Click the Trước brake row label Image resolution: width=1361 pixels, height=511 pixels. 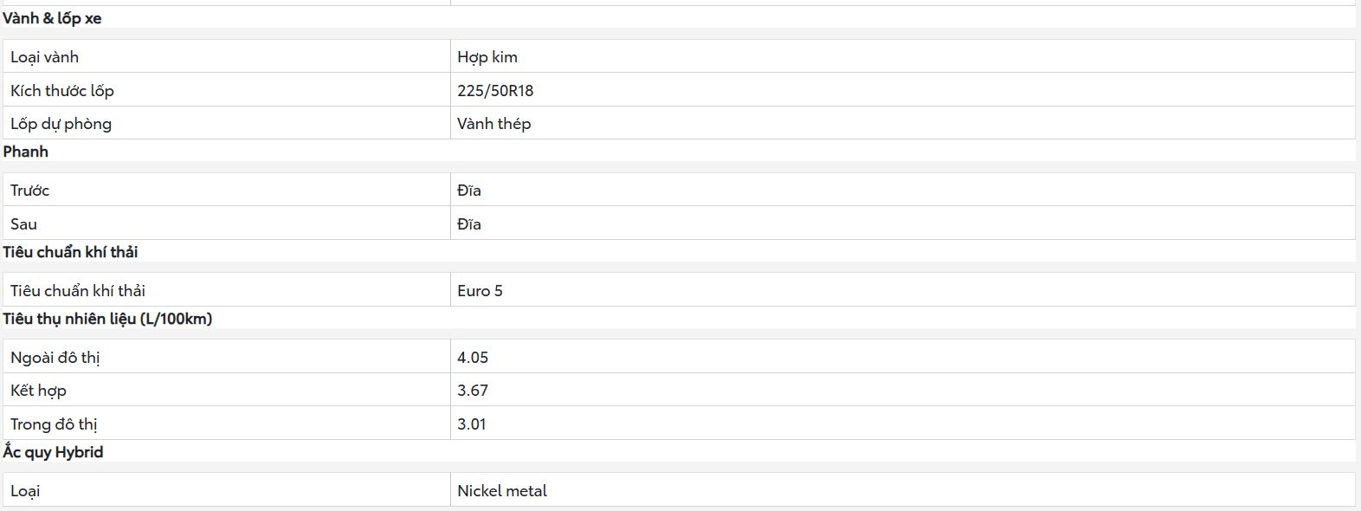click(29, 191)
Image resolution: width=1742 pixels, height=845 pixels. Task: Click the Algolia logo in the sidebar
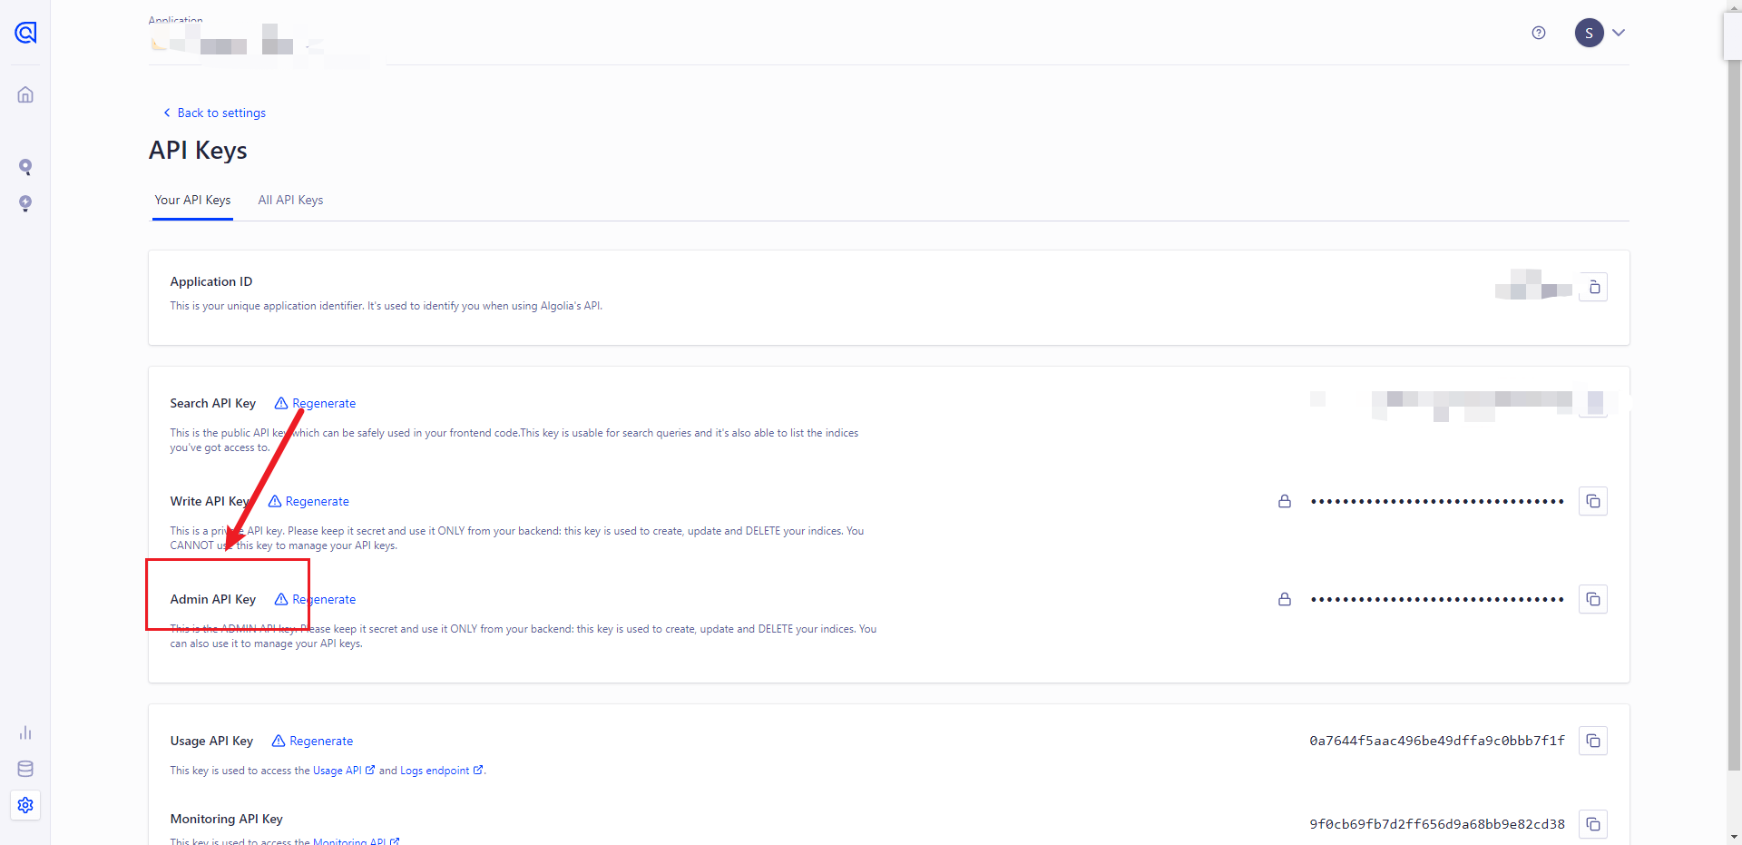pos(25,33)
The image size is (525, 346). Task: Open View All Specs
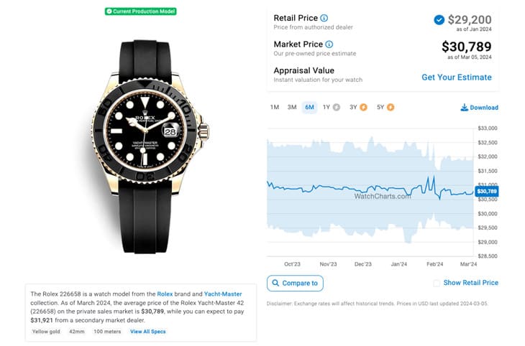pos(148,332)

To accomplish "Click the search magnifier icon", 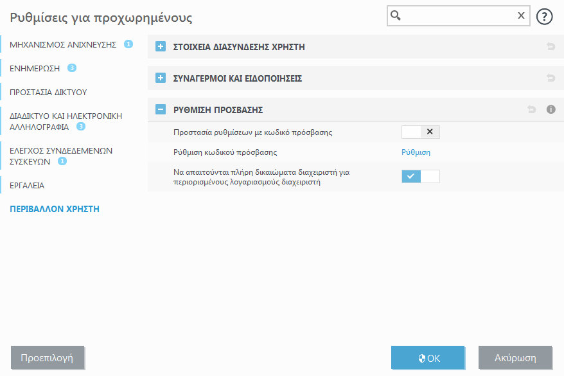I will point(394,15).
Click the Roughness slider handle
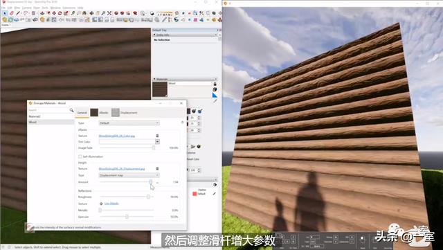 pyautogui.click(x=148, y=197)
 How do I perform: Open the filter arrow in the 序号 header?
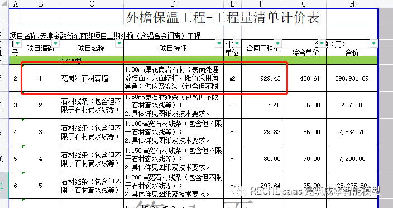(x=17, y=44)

##############################

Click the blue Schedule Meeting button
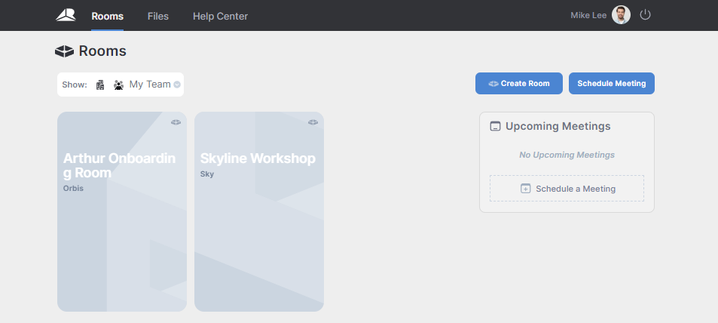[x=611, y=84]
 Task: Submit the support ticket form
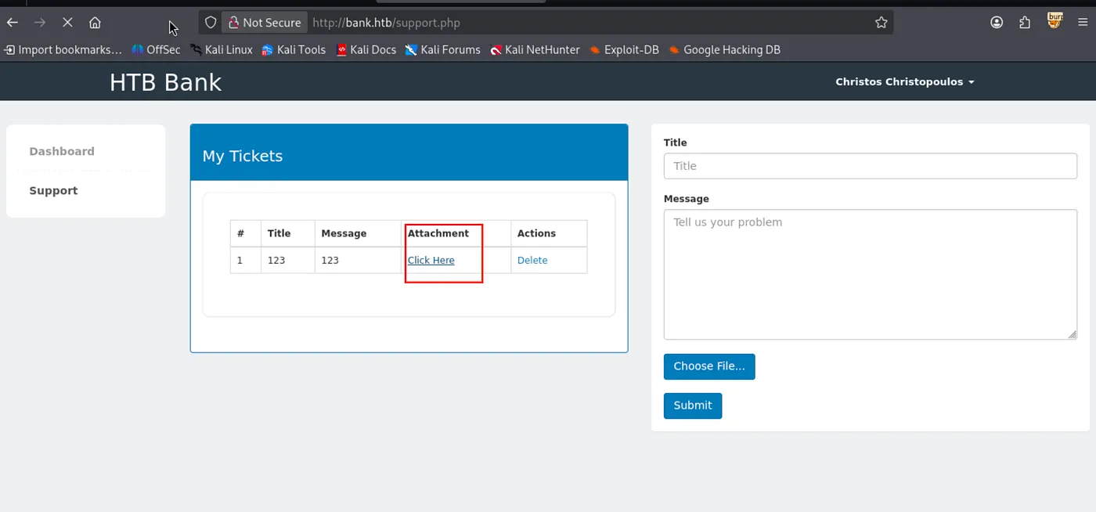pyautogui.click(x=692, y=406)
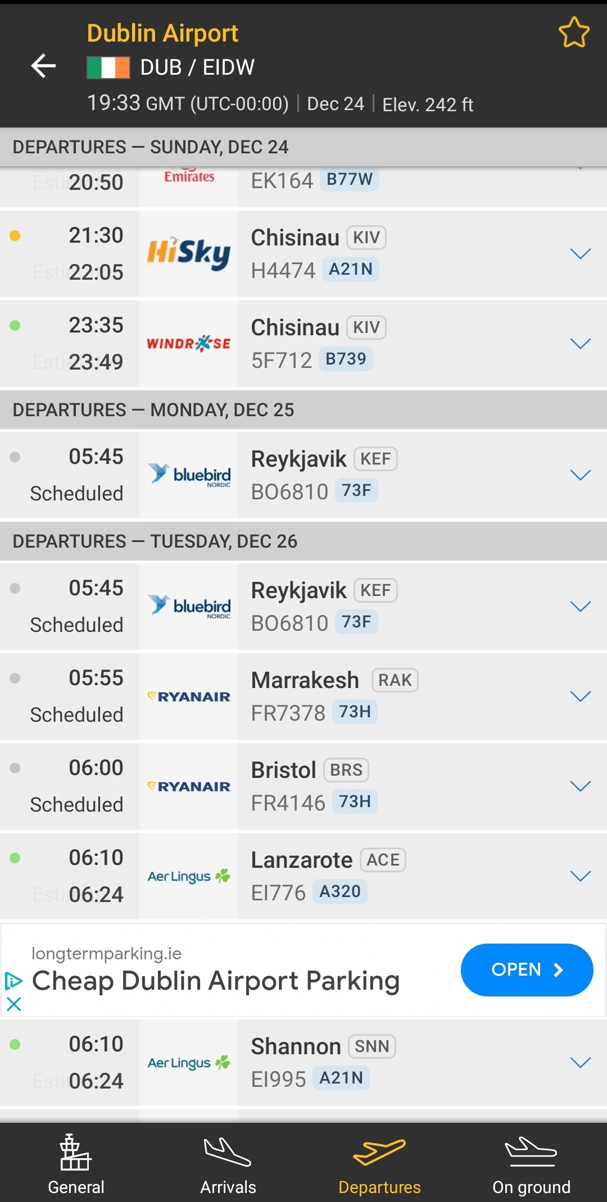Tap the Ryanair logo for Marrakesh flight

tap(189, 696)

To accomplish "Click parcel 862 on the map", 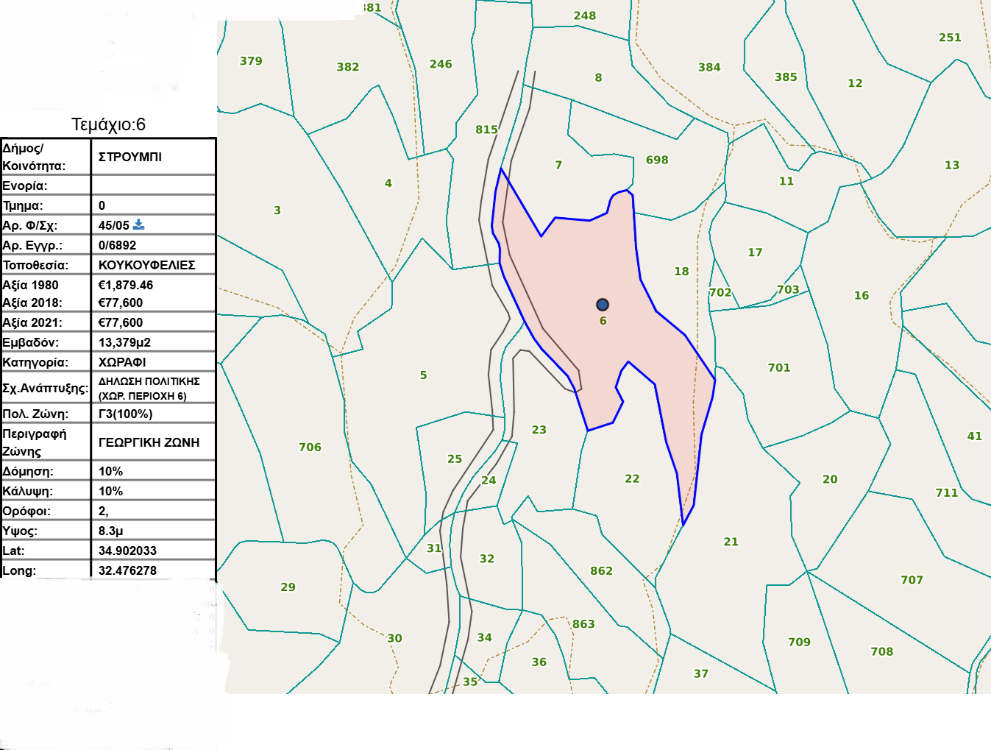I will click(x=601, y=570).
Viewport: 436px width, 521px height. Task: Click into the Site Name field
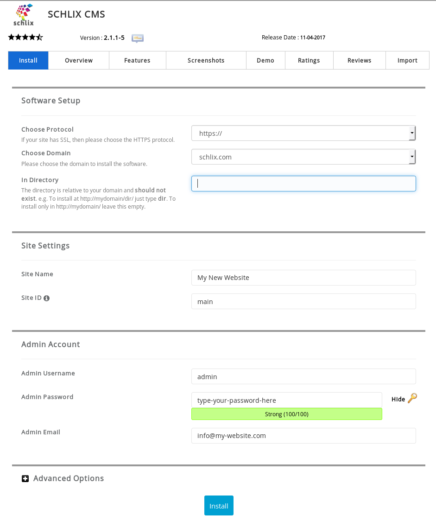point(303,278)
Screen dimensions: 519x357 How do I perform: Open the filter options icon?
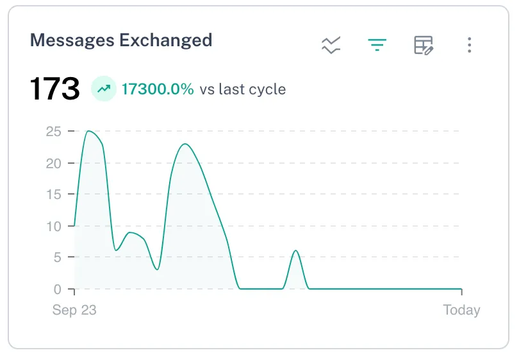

##############################

INSTRUCTIONS FOR THE TASK:
What do the entries above read from the line containing "Viewport: 436px width, 521px" through the line containing "Screen dimensions: 519x357"? Output those lines exactly, both ends included, with the pictures left out.

EXPECTED OUTPUT:
Viewport: 436px width, 521px height. Task: Click into the Site Name field
point(303,278)
Screen dimensions: 519x357 How do I perform: Open the filter options icon?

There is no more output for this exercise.